▼
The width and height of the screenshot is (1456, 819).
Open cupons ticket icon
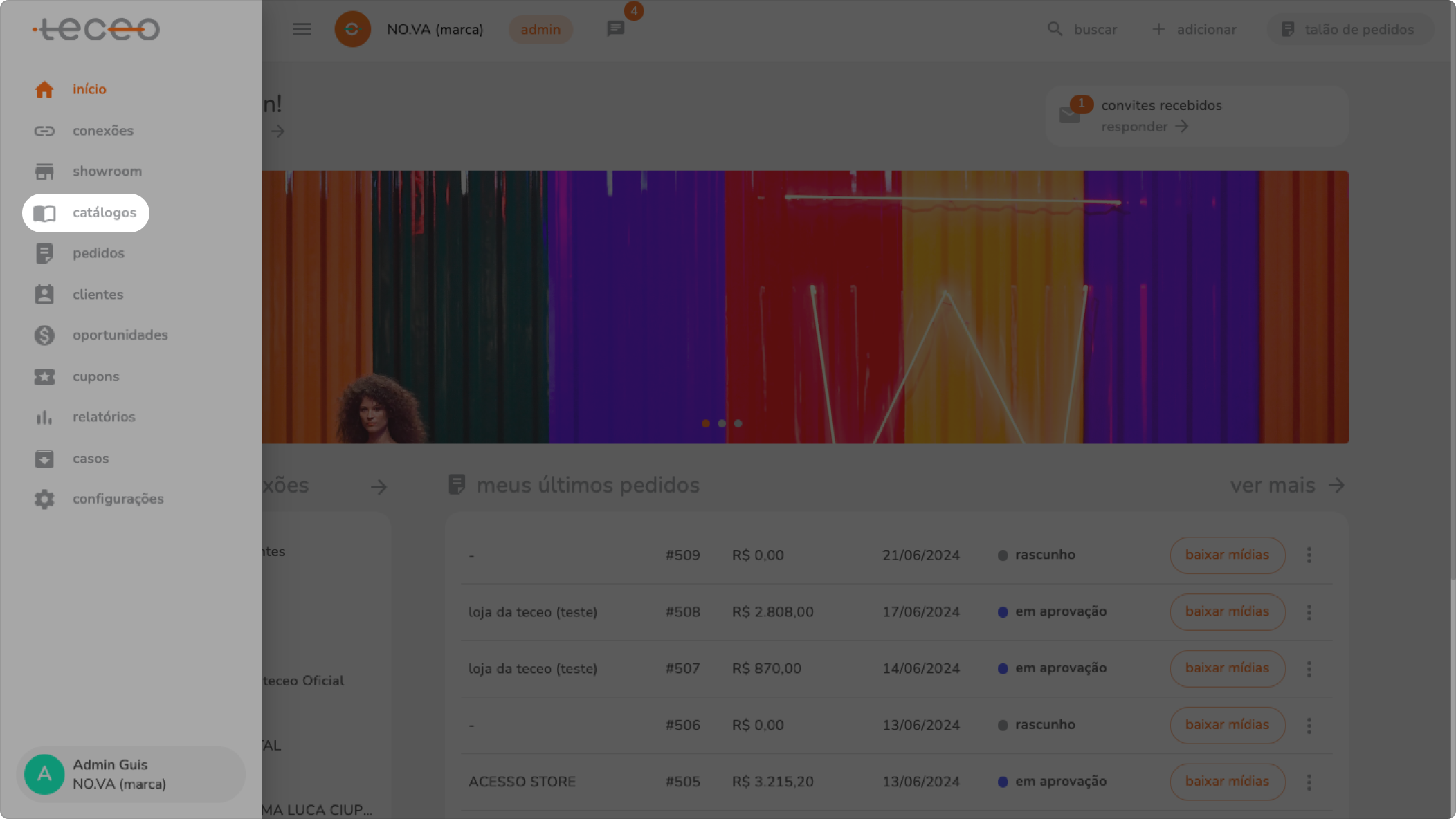tap(44, 377)
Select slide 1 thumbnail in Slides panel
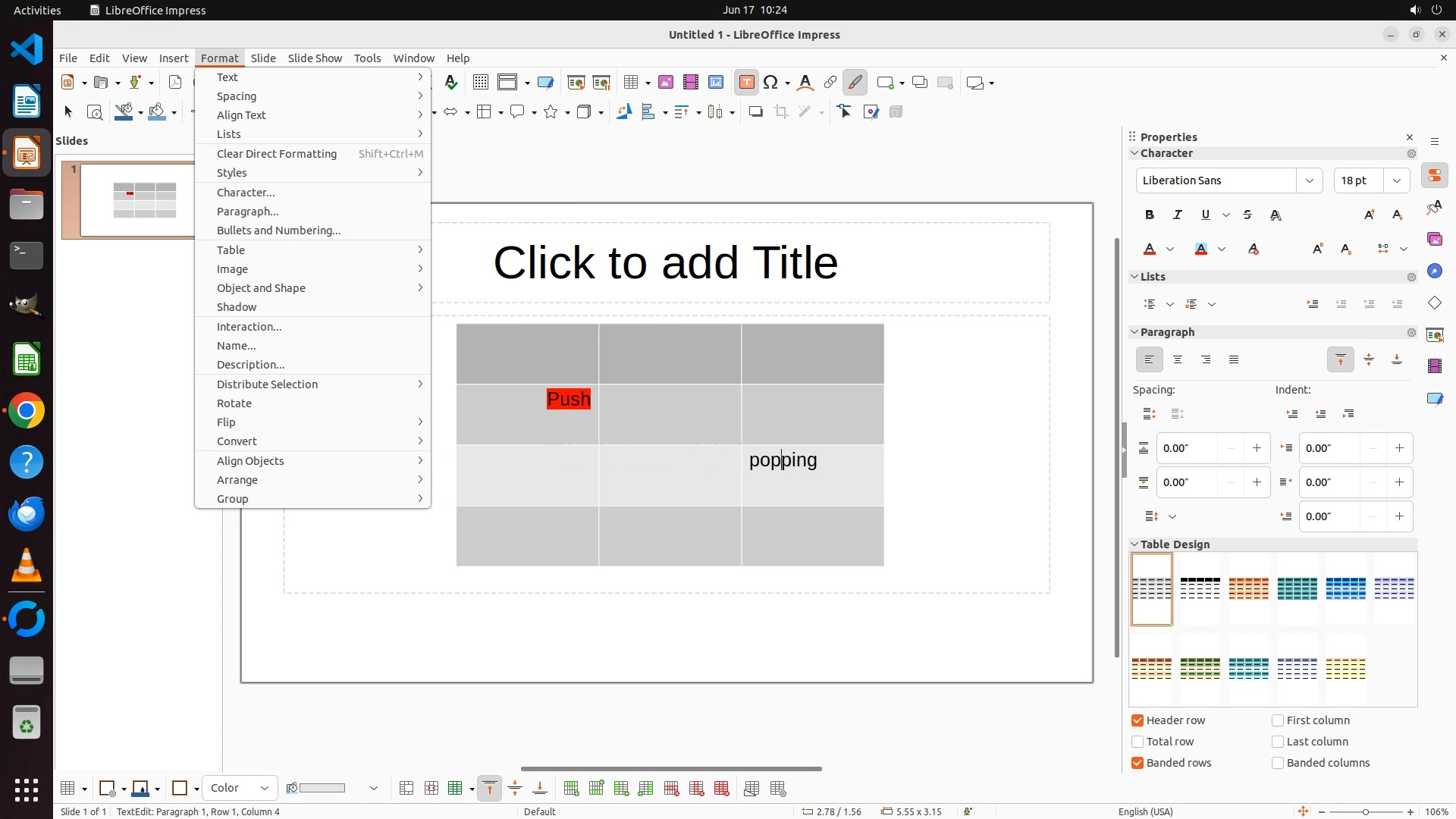The height and width of the screenshot is (819, 1456). click(x=136, y=200)
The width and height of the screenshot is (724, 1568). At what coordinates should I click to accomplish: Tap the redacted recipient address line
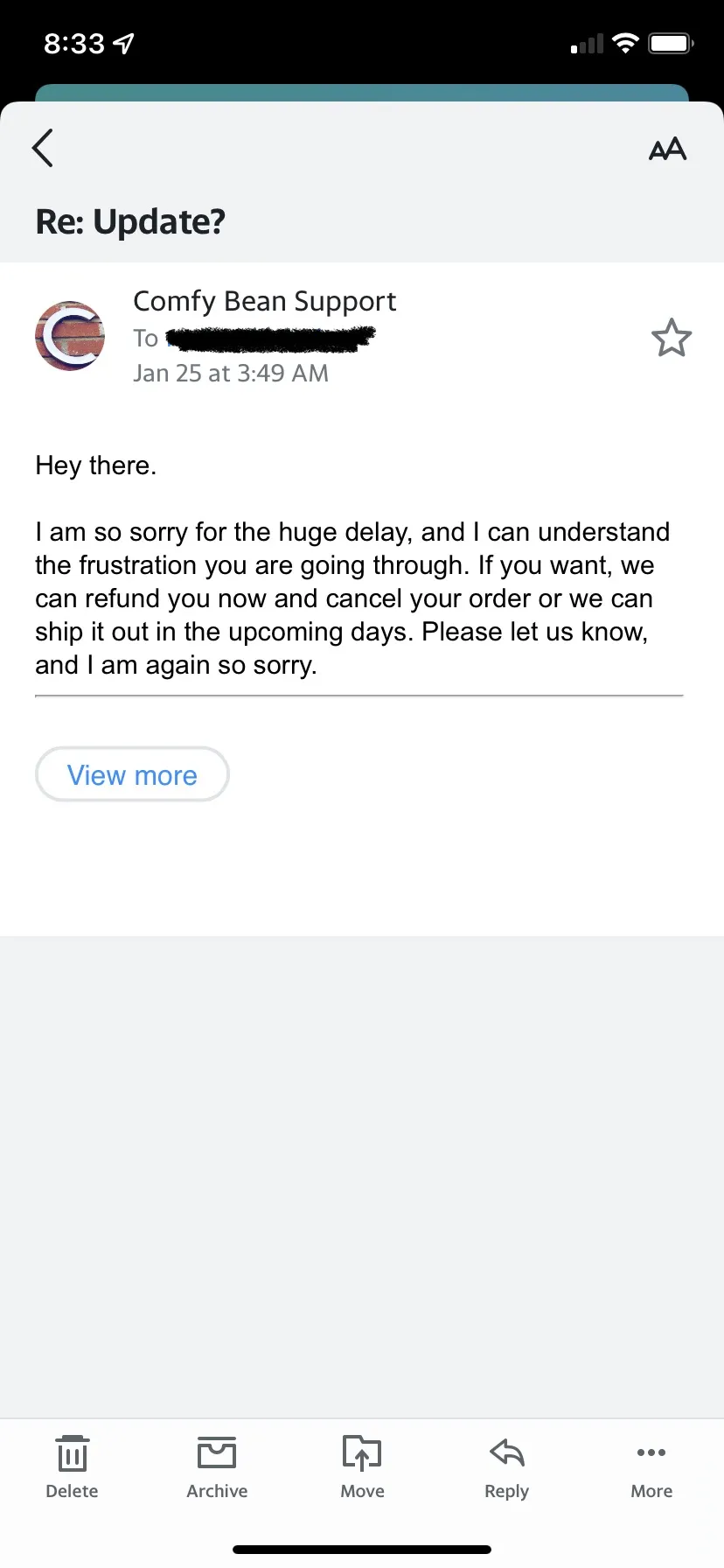pos(254,338)
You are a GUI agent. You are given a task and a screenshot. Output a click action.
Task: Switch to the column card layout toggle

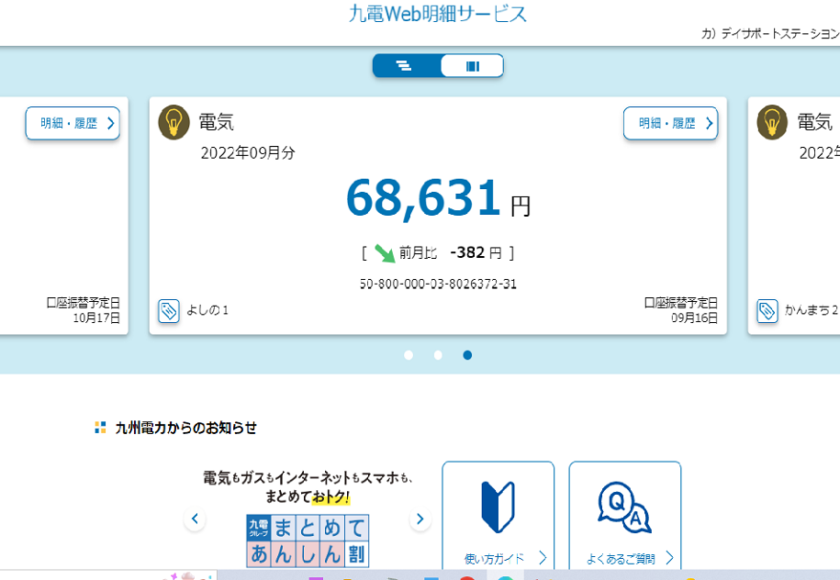[x=472, y=66]

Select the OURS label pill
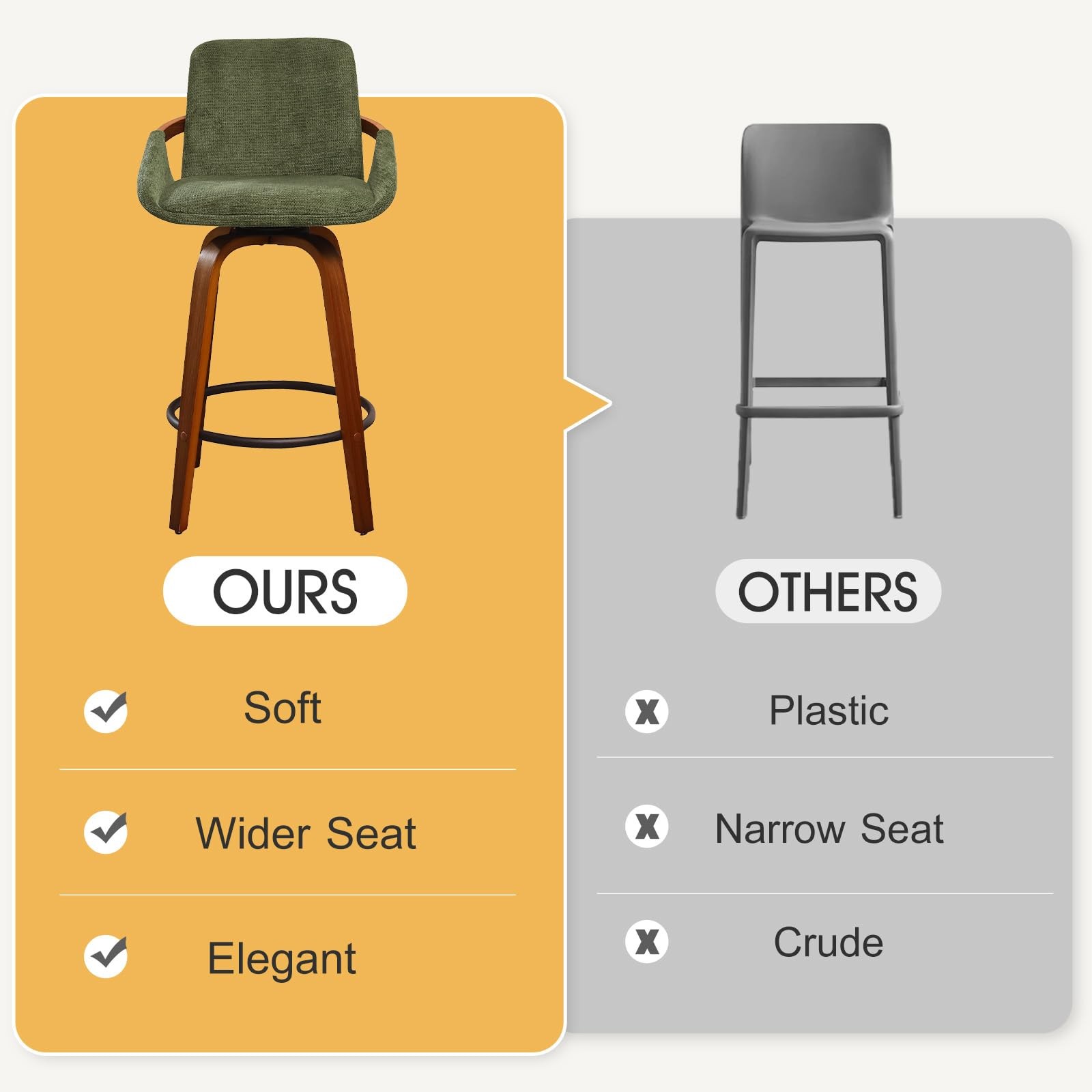point(285,591)
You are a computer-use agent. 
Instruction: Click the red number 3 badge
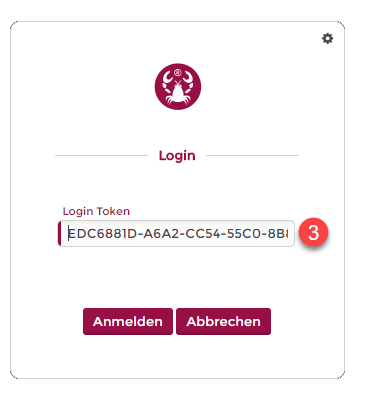point(313,232)
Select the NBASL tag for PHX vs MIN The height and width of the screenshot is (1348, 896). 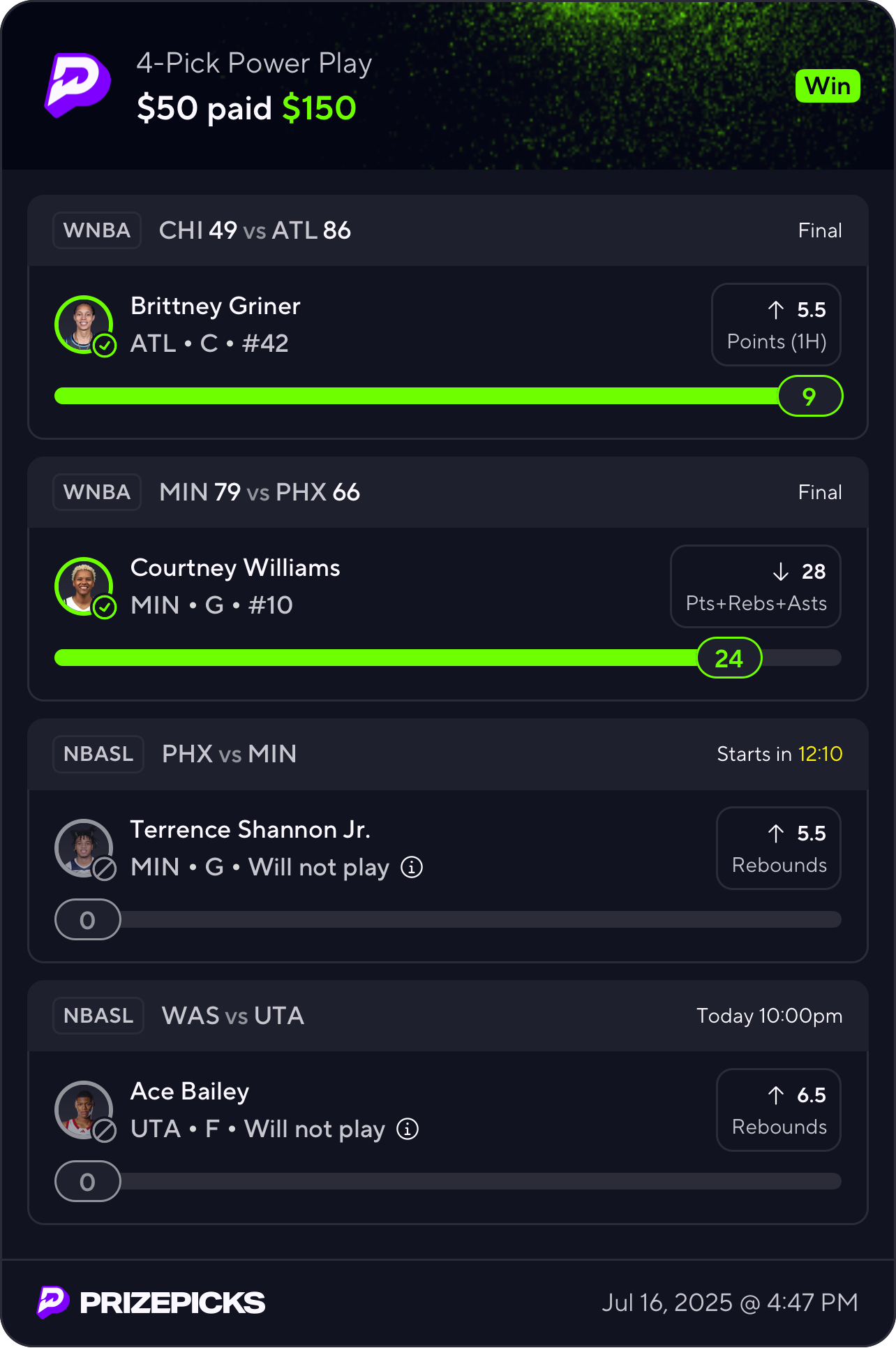pyautogui.click(x=98, y=754)
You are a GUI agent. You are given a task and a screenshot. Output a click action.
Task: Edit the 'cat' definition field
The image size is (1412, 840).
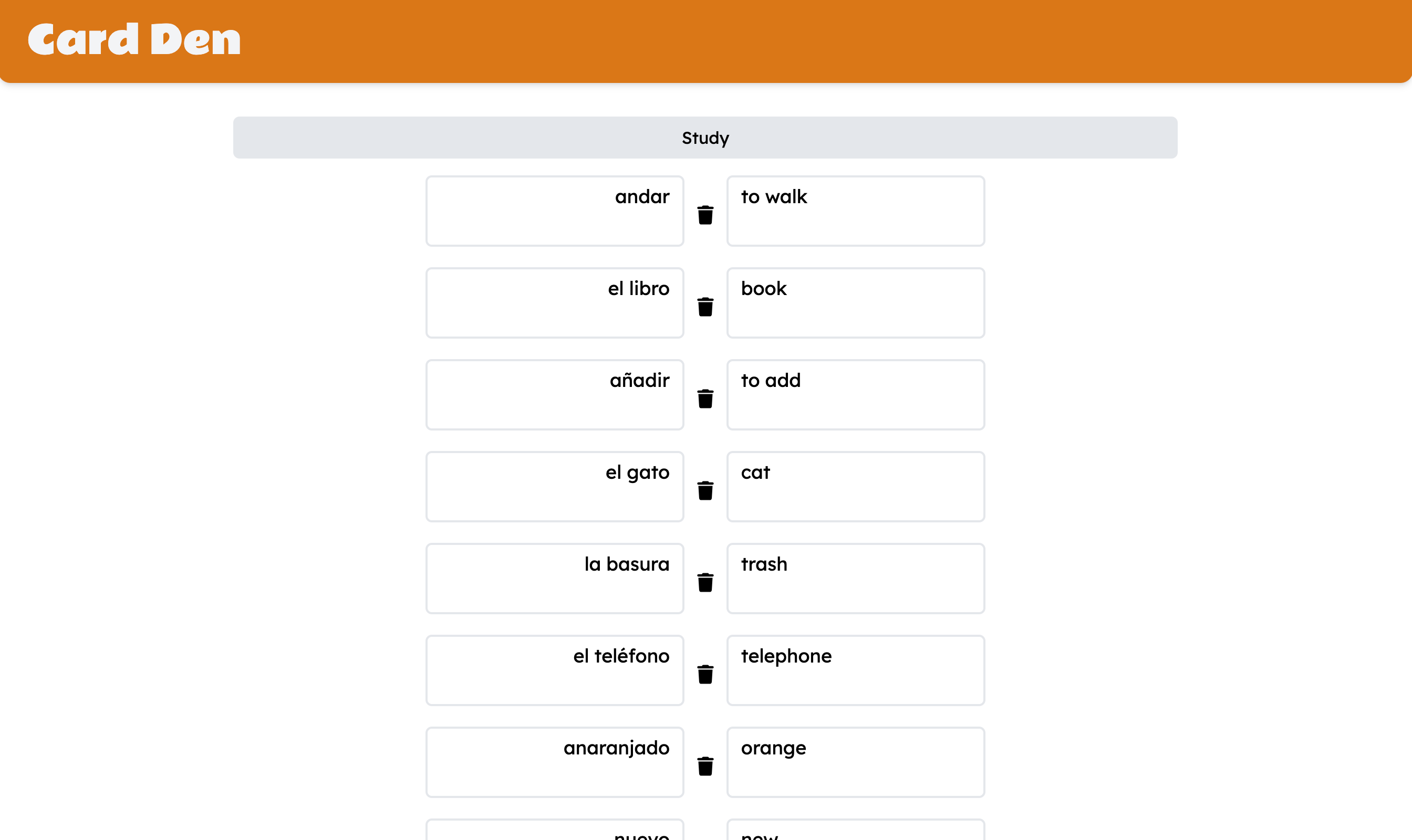tap(855, 486)
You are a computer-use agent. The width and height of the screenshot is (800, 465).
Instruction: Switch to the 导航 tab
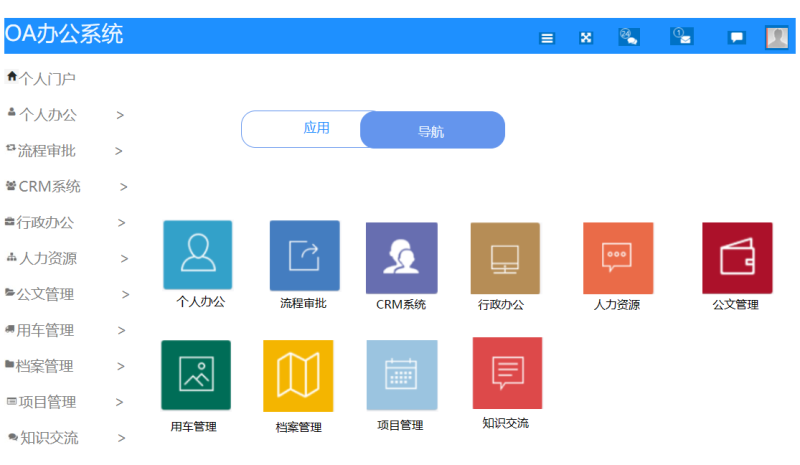click(x=432, y=131)
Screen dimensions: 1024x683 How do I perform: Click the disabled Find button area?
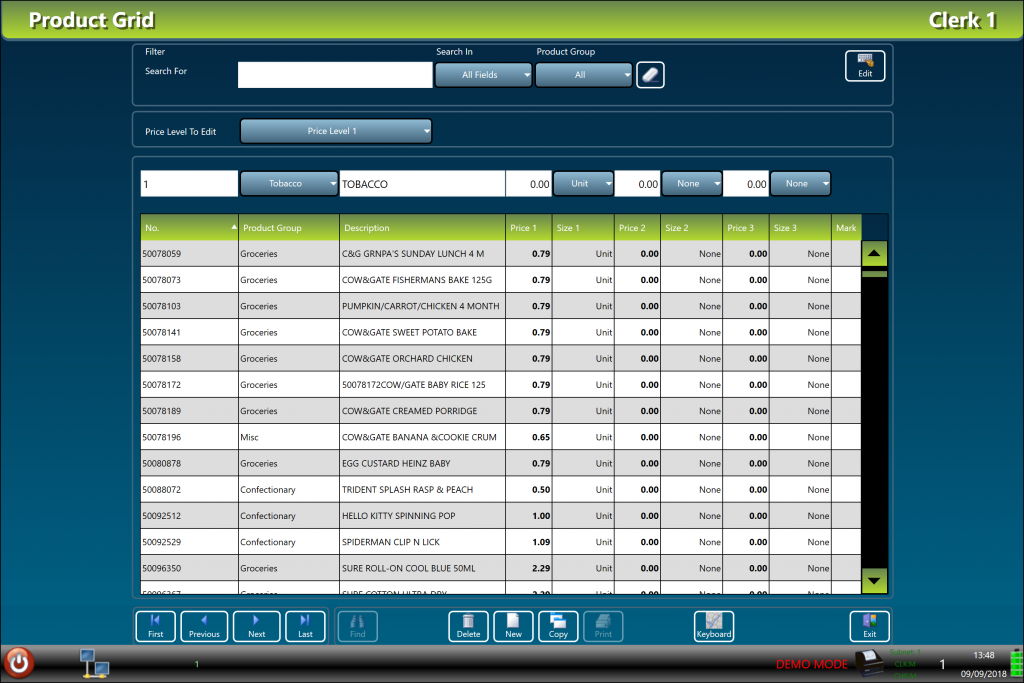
▲
== Required work ==
Copy out the entries word for word, starting at the very beginning and ending with the line that contains "The height and width of the screenshot is (819, 1456).", including that line. Leave the pictures out of your answer.

== Correct answer ==
The width and height of the screenshot is (1456, 819).
Open cupons ticket icon
tap(44, 377)
Select slide 1 thumbnail in Slides panel
The height and width of the screenshot is (819, 1456). click(x=136, y=200)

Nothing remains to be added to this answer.